### Texte à lire:
Dans une lettre ouverte parvenue à notre rédaction, des ONG félicitent le Burkina Faso pour les efforts a en matière d’investissement public dans l’agriculture et invitent son président, Blaise Compaoré, à être le porte-voix du monde paysan auprès de ses pairs de l’Union africaine.
Excellence Monsieur le Président
Dans quelques jours, vous allez prendre part au 23ème Sommet des chefs d’Etat et de gouvernement de l’Union africaine (UA) qui se déroulera les 26 et 27 juin 2014, à Malabo, en Guinée-Equatoriale. Nous, organisations paysannes et de la société civile engagées dans la campagne "Cultivons au Burkina", saisissons cette occasion pour vous dire que plusieurs milliers d’agriculteurs, d’agricultrices, d’éleveurs en Afrique (62% des habitants de l'Afrique subsaharienne sont des agriculteurs) comptent sur vous, pour transformer leurs vies. Au Burkina Faso, ils sont plus de 5 000 000 d’agriculteurs et d’agricultrices, répartis entre 900 000 l'exploitations familiales.
Vous avez signé la pétition «Investir plus et mieux dans l’agriculture», le 11 avril 2014, à Fada N’Gourma, lors de la 17e édition de la Journée nationale du paysan. Par ce geste, vous avez rappelé votre engagement à défendre la cause de ces millions de personnes qui vivent de l’agriculture et qui nous nourrissent à travers le continent et particulièrement au Burkina Faso. Cette pétition a été signée par plus de deux millions d’Africains . Les membres de la campagne "Cultivons au Burkina", en l’occurrence la Confédération paysanne du Faso, le Secrétariat permanent des ONG, INADES formation Burkina, le Comité national de l’année internationale de l’agriculture familiale, le Conseil national de la jeunesse du Burkina, le Club des étudiants en économie agricole et environnement, Christian Aid au Burkina, le Centre d'information, de formation et d'études sur le budget et Oxfam Burkina vous remercient pour cet engagement historique. Comme vous, déjà plus de deux millions de citoyens et citoyennes ont signé la pétition pour demander un meilleur investissement dans l’Agriculture.
Notre pays le Burkina Faso a consenti au cours des dernières années, des efforts louables et appréciables en matière d’investissement public dans l’agriculture. Ces efforts l’ont placé parmi les huit (8) Etats africains qui se sont évertués à respecter les engagements de Maputo d’allouer au moins 10% de leur budget à l’agriculture.
Si ces faits constituent des motifs de fierté, il reste cependant des défis majeurs à relever pour une politique agricole efficiente particulièrement en direction des exploitations familiales.
Le financement du secteur agricole dépend de l’aide extérieure. Sur la période 2006-2010, la part du financement extérieur a représenté en moyenne 73% des dépenses publiques totales en faveur de l’agriculture. Cette situation de dépendance rend l’élaboration de toute stratégie soutenue de croissance de l’agriculture presque hasardeuse en raison de la non-maîtrise et de la prévisibilité des aides extérieures.

### Bloc de données:
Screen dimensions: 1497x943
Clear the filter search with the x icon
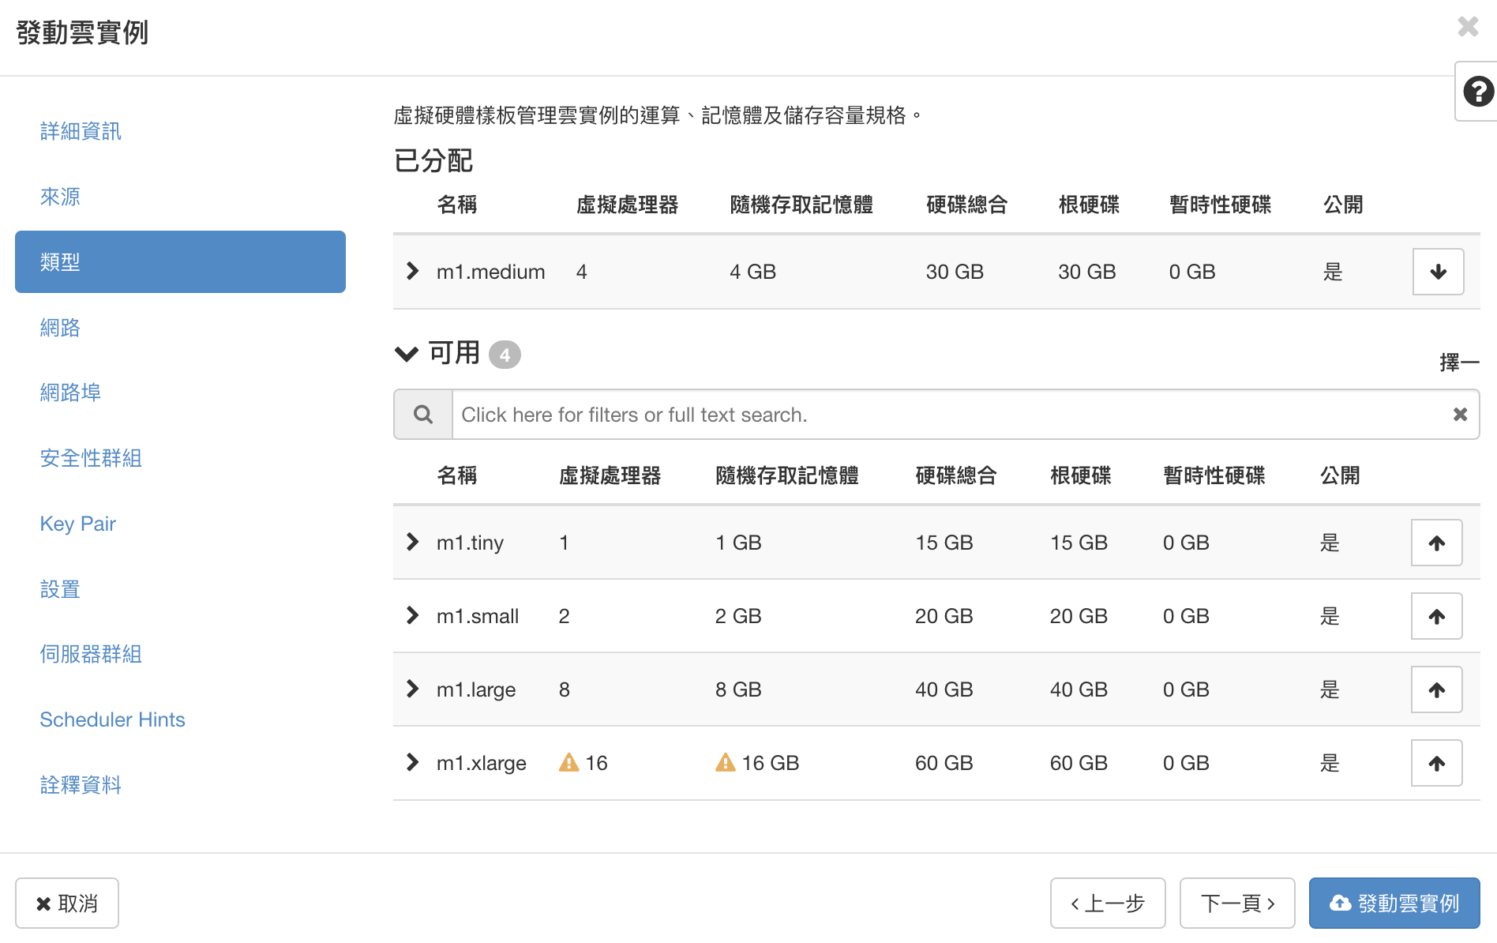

### Consigne 1:
D'après la lettre ouverte, quelle part des dépenses publiques totales en faveur de l'agriculture le financement extérieur a-t-il représentée en moyenne sur la période 2006-2010 ?
### Consigne 2:
Recopiez le passage de la lettre ouverte qui va de « Si ces faits » jusqu'à « des aides extérieures. » inclus.

### Corrigé 1:
En moyenne 73 %.

### Corrigé 2:
Si ces faits constituent des motifs de fierté, il reste cependant des défis majeurs à relever pour une politique agricole efficiente particulièrement en direction des exploitations familiales.
Le financement du secteur agricole dépend de l’aide extérieure. Sur la période 2006-2010, la part du financement extérieur a représenté en moyenne 73% des dépenses publiques totales en faveur de l’agriculture. Cette situation de dépendance rend l’élaboration de toute stratégie soutenue de croissance de l’agriculture presque hasardeuse en raison de la non-maîtrise et de la prévisibilité des aides extérieures.